Before the surgery, the patient:
- Will be put under local anesthesia
- Have the conjunctival cul-de-sac irrigated to eliminate eyelid glandular secretions and debris
- Will be prepped and draped
In the procedure, the surgeon:
- During the draping process, creates a clear path where the microkeratome will pass
- Instructs the patient to view the microscopic light
- Places a spacer device in the microkeratome to establish how thick the cut is
- Places an adjustable suction ring on the eye
- Uses a stopper device to ensure a hinge is created in the incomplete corneal flap
- Before passing the microkeratome, uses a tonometer to take intraocular pressure
- Removes the suction ring following the initial incision
- Places a second spacer divider which corresponds to the desired myopic correction
- Replaces the suction ring then makes the second precise incision after checking pressure and diameter to reshape the cornea
- Replaces the flap and positions it without using sutures, allowing it to undergo natural healing
- Does not patch the eye
Risks & Complications
One of the risks associated with the procedure is that it increases the possibility of developing irregular astigmatism in patients who have undergone ALK.

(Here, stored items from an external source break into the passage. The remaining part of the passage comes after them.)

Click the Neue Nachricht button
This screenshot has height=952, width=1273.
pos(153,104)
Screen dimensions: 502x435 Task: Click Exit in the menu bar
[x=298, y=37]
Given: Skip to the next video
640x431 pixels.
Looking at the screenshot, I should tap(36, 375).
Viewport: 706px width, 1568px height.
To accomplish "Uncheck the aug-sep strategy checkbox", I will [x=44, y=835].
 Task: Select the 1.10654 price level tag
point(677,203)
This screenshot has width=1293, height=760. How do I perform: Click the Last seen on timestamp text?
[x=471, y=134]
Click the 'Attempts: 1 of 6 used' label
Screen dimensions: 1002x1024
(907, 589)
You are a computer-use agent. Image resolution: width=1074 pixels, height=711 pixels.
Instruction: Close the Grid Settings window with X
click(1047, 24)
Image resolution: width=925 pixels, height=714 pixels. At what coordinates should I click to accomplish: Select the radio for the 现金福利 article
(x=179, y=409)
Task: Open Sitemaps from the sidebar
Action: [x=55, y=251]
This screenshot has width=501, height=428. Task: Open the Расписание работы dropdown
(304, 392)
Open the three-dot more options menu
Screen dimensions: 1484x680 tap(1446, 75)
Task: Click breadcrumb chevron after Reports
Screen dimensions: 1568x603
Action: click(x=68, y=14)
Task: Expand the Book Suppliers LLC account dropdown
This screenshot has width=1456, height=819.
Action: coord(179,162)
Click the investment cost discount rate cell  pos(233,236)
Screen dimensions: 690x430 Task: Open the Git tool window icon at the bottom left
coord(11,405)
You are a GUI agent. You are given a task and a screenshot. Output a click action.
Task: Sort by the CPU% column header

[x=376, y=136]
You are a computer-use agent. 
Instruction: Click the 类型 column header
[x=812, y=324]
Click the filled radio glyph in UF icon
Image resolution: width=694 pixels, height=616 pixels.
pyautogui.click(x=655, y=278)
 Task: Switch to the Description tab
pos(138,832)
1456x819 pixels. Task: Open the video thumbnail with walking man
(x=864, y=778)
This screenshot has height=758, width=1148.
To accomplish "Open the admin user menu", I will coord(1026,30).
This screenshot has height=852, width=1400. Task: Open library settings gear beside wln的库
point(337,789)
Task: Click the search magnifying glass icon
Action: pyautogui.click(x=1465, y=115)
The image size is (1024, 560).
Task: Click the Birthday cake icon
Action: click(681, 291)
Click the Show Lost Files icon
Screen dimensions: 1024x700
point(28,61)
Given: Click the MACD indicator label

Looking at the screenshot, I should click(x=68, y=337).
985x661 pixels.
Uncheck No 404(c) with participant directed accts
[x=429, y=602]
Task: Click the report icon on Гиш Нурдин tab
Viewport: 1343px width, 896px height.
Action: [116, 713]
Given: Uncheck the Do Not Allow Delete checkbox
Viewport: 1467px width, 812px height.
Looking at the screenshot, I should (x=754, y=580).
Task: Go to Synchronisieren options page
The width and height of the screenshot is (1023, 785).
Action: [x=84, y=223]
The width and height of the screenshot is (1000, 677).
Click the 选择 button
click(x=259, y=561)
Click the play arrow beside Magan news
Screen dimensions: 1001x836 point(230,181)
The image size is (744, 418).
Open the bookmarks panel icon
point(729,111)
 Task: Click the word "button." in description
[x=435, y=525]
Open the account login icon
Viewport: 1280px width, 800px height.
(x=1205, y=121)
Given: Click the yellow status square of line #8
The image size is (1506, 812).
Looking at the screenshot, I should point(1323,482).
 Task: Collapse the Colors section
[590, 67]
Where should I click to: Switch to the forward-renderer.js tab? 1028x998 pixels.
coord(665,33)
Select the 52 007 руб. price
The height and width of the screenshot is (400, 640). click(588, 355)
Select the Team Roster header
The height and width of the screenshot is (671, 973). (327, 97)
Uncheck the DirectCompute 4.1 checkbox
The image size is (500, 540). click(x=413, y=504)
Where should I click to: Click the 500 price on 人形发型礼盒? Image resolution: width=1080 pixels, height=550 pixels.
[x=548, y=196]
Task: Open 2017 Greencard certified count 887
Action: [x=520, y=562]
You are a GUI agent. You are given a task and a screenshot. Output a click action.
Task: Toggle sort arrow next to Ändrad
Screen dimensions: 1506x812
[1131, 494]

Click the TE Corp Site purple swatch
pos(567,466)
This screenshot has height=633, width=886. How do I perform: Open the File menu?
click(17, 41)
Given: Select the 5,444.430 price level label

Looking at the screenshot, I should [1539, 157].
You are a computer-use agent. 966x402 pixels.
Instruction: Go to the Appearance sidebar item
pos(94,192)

There is also the risk (though rare) of developing corneal ectasia (dilation) leading to severe dry eye and extremely distorted vision. Corneal ectasia is brought about by the ring that was placed during surgery.
The visual function may be lost after ALK, requiring a patient to wear a large therapeutic contact lens.
There is also the possibility of developing a scar at the place where the corneal cap was placed, demonstrating that the cornea may not recover fully in some patients.
Side effects are rare in ALK and may include:
- Glaring of vision
- Under correction or overcorrection
- Difficulty wearing contact lenses (may be a permanent side effect)
Aftercare & Recovery
Antibiotic eye drops will be prescribed to the patient to manage inflammation and pain. The drops also help to prevent infection. Relatively quick healing should occur in a day, but full vision correction is a gradual process. The patient can expect clear vision over several weeks.
The first follow-up visit should take place the following day.
ALK may not be as accurate in correcting mild to moderate myopia when compared to other vision-correction methods. It becomes difficult to predict such a patient’s results.
The procedure is less commonly used due to the development of safer and more effective techniques.